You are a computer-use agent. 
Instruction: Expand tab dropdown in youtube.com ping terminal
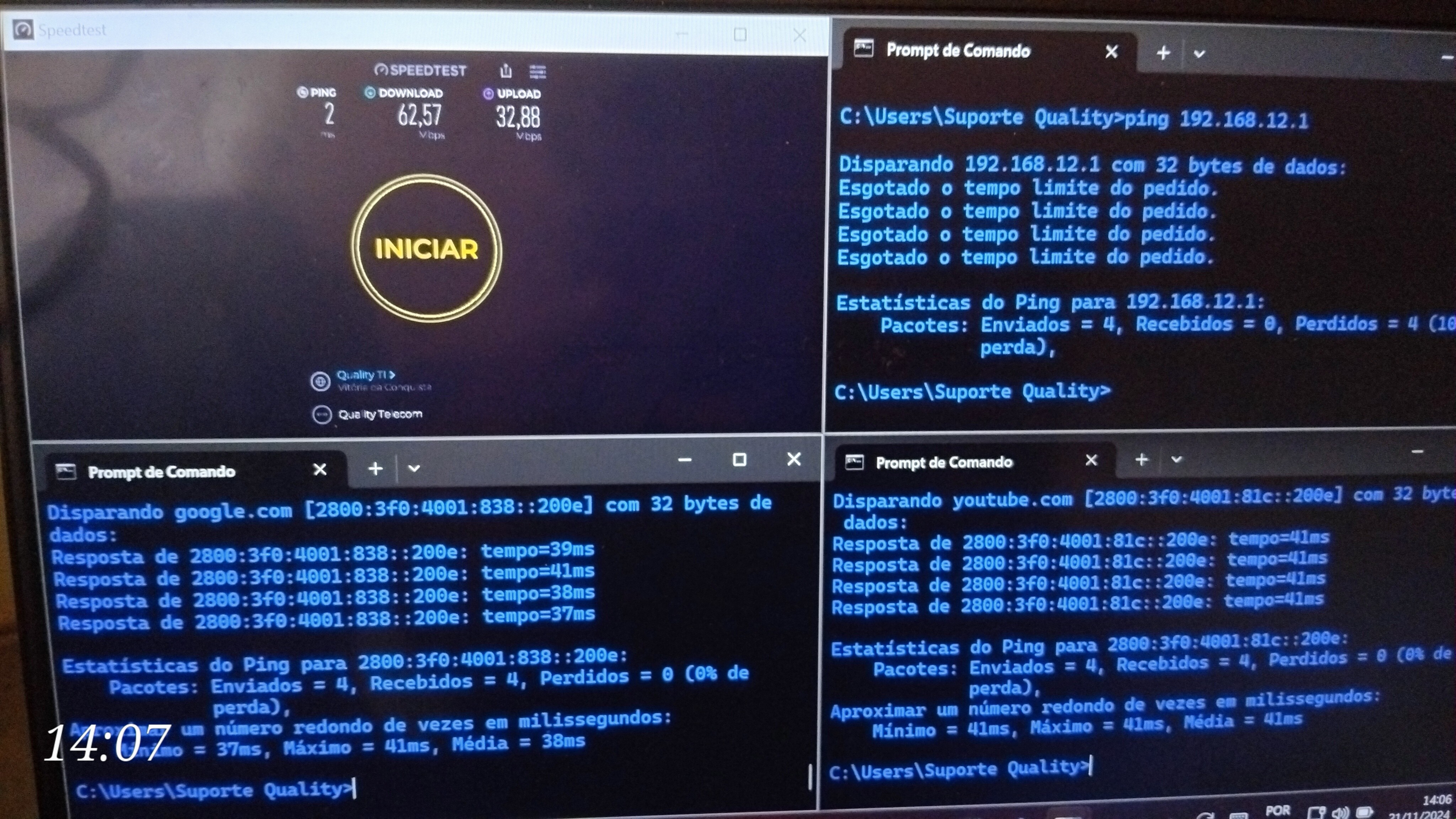[x=1176, y=460]
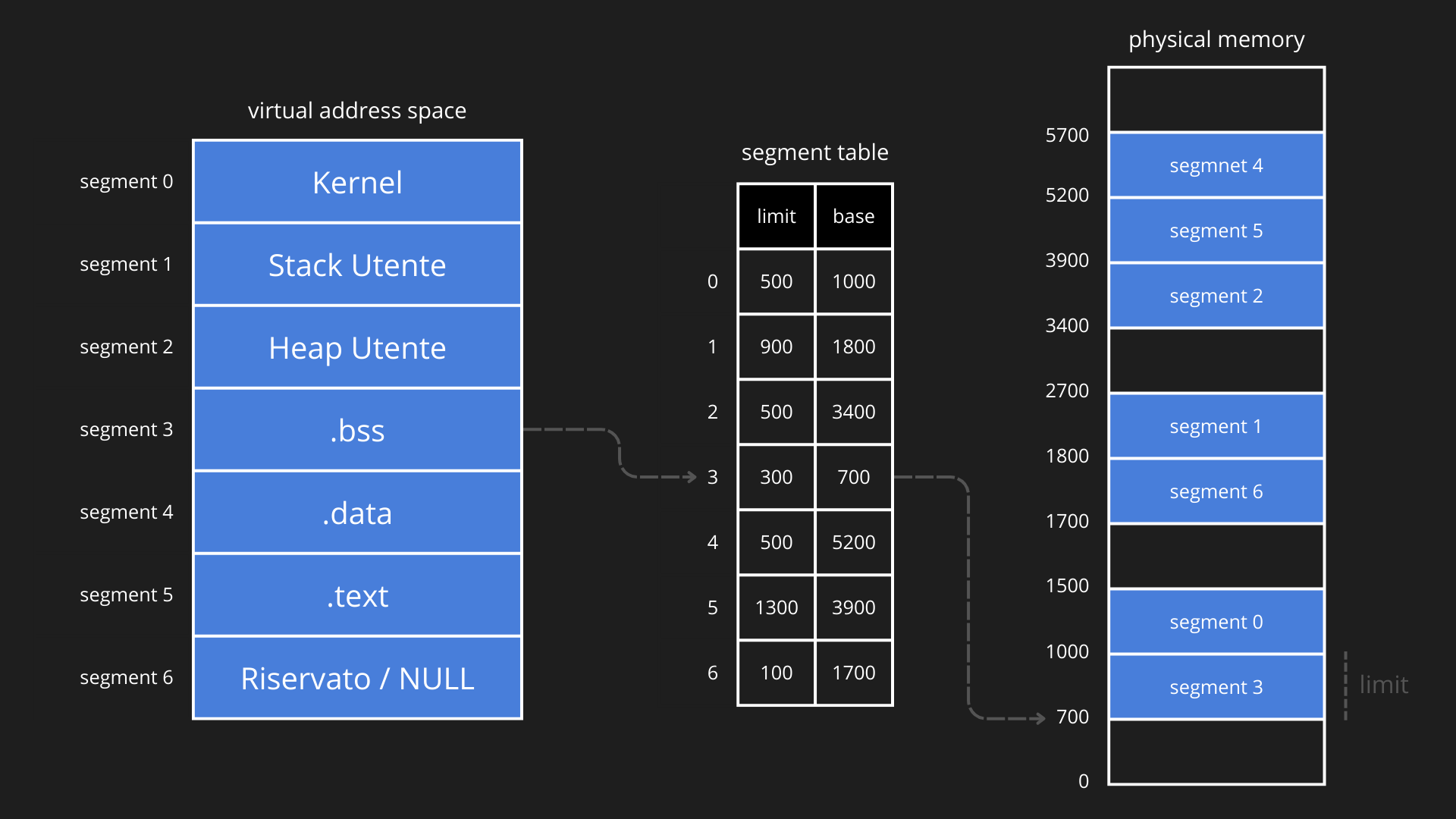Select the base value 1000 table cell
The image size is (1456, 819).
853,281
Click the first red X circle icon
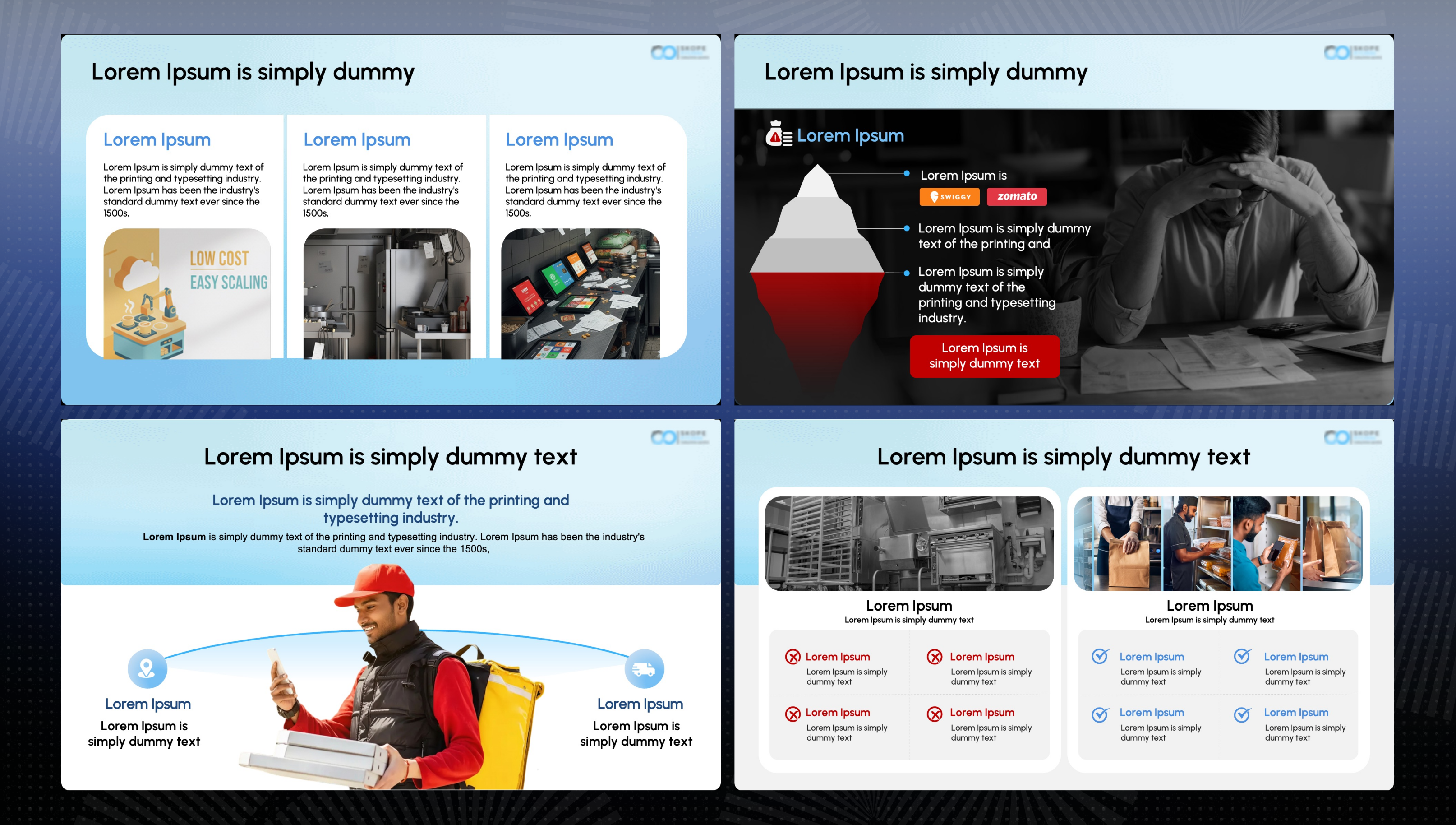The image size is (1456, 825). (793, 657)
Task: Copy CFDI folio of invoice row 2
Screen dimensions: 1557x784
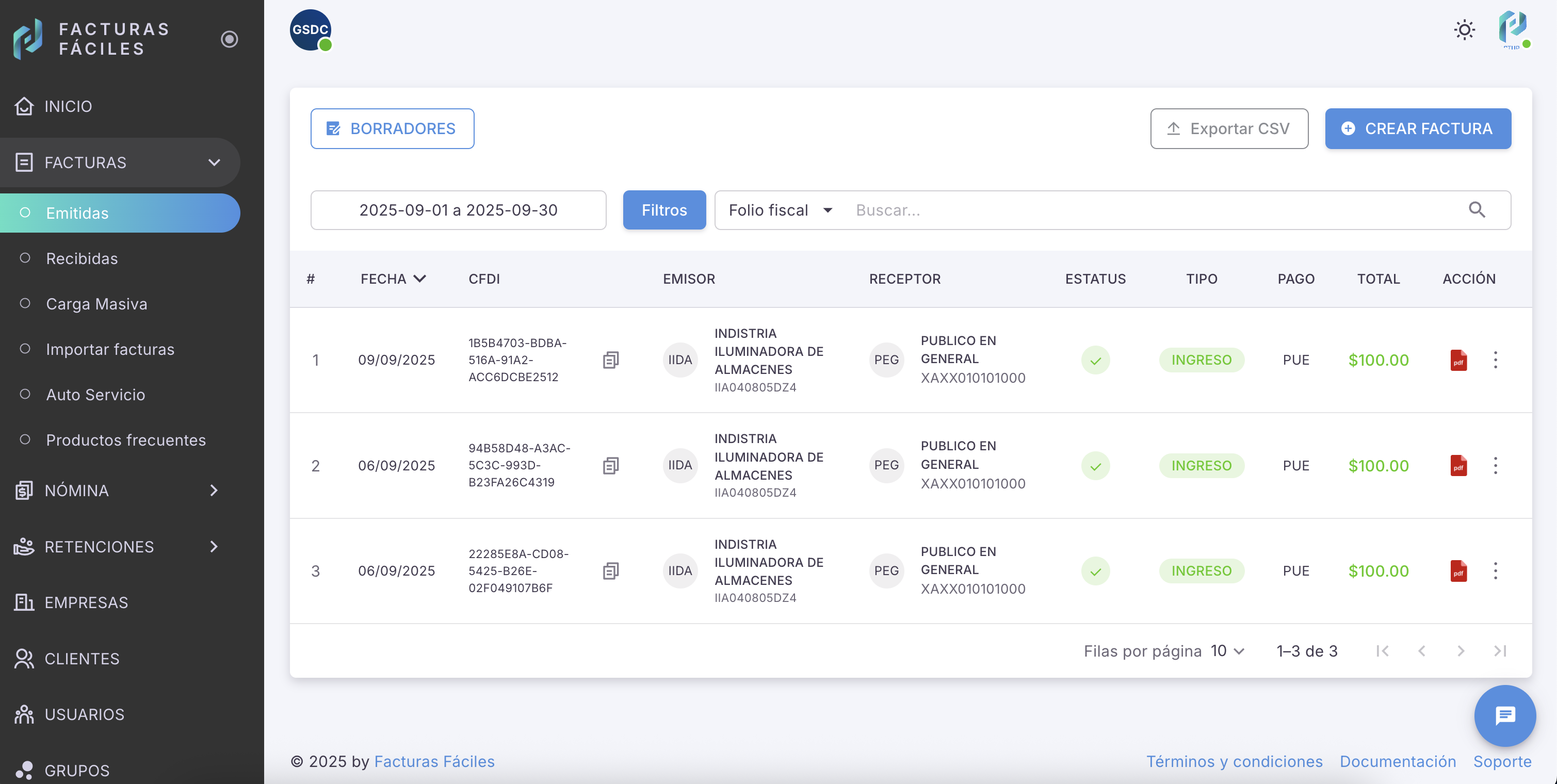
----
How to complete this task
Output the records exactly, and let none of their pictures appear in the copy.

Response
You are a computer-use agent. 
Instruction: Expand tab dropdown in youtube.com ping terminal
[x=1176, y=460]
Select the base value 1000 table cell
The image size is (1456, 819).
853,281
Click the first red X circle icon
The image size is (1456, 825). (793, 657)
Task: Copy CFDI folio of invoice row 2
Screen dimensions: 1557x784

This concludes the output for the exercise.